Como é definida a quantidade e a locação dos furos
Não existe um espaçamento ou uma quantidade padrão de sondagens aplicável a todo o empreendimento. Cada elemento da obra deve ser analisado de acordo com sua função e com as informações necessárias ao seu dimensionamento. Em uma mesma obra, por exemplo, podem existir critérios distintos para taludes de corte e encostas, aterros, regiões de solos moles, fundações de estruturas, obras de arte especiais, pavimentos, dispositivos de drenagem e áreas de empréstimo.
A definição de quantidade, localização, profundidade e tipo de investigação considera tanto as necessidades específicas do projeto quanto os critérios estabelecidos por normas técnicas, manuais, instruções de serviço e especificações aplicáveis a cada tipo de obra. Os pontos são entregues georreferenciados, o que permite visualizar e analisar a programação em ambiente de mapa.
O equilíbrio entre informação e investimento
Uma campanha de investigação precisa fornecer informações suficientes para que o projetista compreenda as condições do subsolo e desenvolva as soluções de engenharia adequadas. Quando a programação é insuficiente, surgem regiões sem informação, investigações complementares e novas mobilizações de campo, tudo isso já com a obra em andamento ou o projeto atrasado.
Por outro lado, uma campanha superdimensionada gera investigações que pouco acrescentam ao conhecimento geotécnico do empreendimento. A programação busca justamente esse equilíbrio, direcionando os recursos da campanha para os locais e tipos de investigação com maior potencial de gerar informação útil ao projeto.
A programação pode mudar ao longo da campanha
Os resultados obtidos nas primeiras investigações podem indicar a necessidade de complementar, aprofundar, deslocar ou modificar determinados pontos. Por isso a programação é revisada conforme aumenta o conhecimento sobre o subsolo, em vez de seguida como um roteiro fechado desde o início. Em rodovias, ferrovias e outros empreendimentos extensos, ela também pode ser dividida por trechos, elementos de projeto e prioridades, o que facilita o planejamento técnico e financeiro da campanha.

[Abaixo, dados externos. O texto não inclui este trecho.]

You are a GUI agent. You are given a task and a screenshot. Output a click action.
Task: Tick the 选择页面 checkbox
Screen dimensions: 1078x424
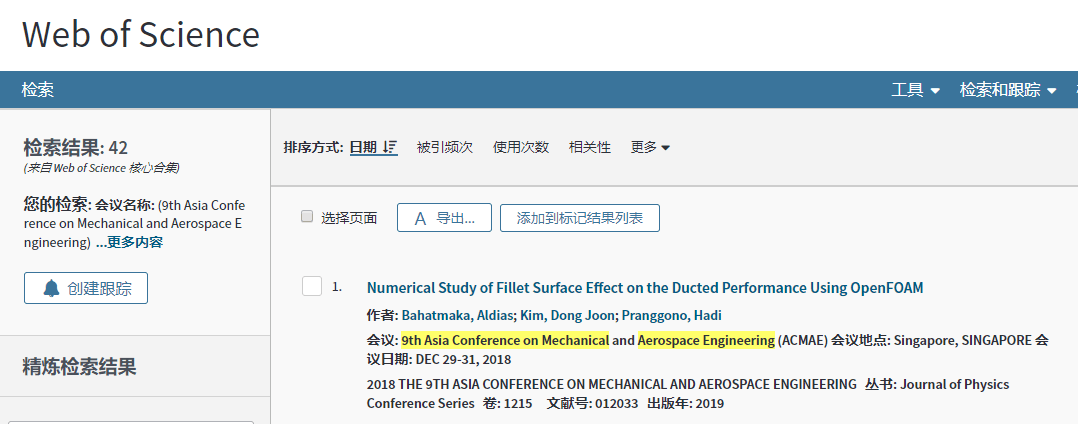click(x=307, y=217)
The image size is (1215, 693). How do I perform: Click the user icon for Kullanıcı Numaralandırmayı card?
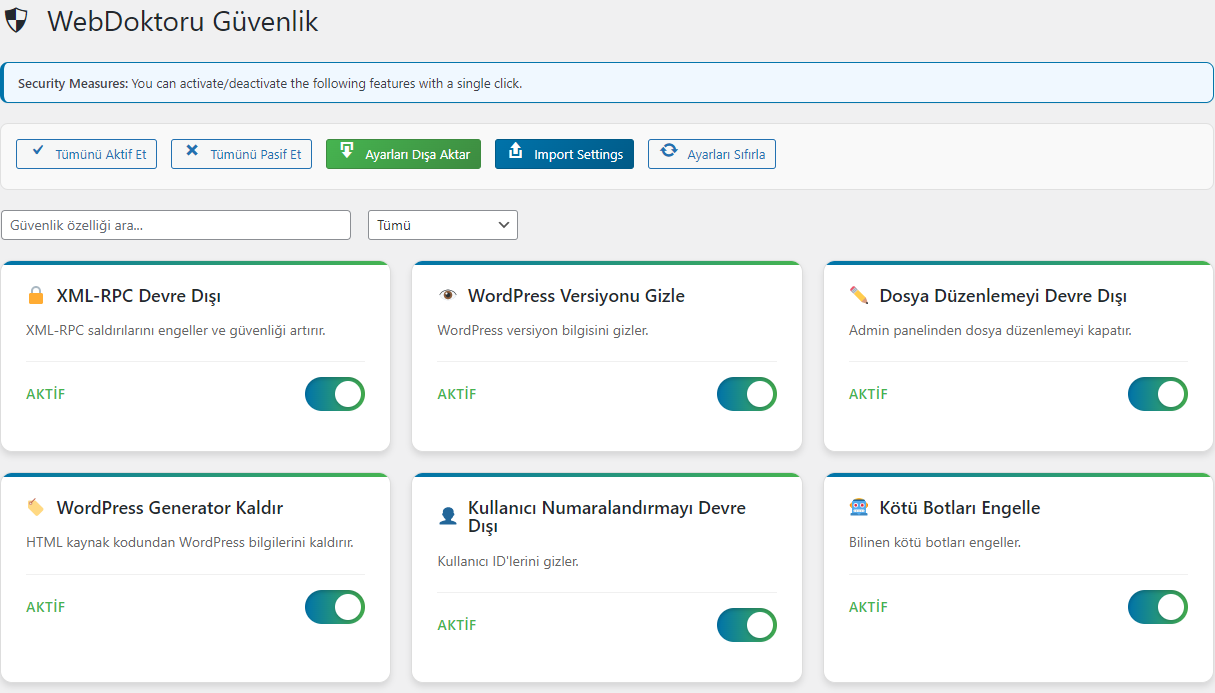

Da programação ao dado confiável
A Programação de Sondagens e Ensaios é a etapa que sucede o Planejamento de Campanhas definido junto ao cliente e ao projetista, detalhando como essa campanha será efetivamente executada em campo. É esse planejamento técnico que orienta as equipes de sondagens e ensaios da Suporte, com a mesma lógica aplicada a projetos de rodovias, ferrovias, portos e demais obras de infraestrutura.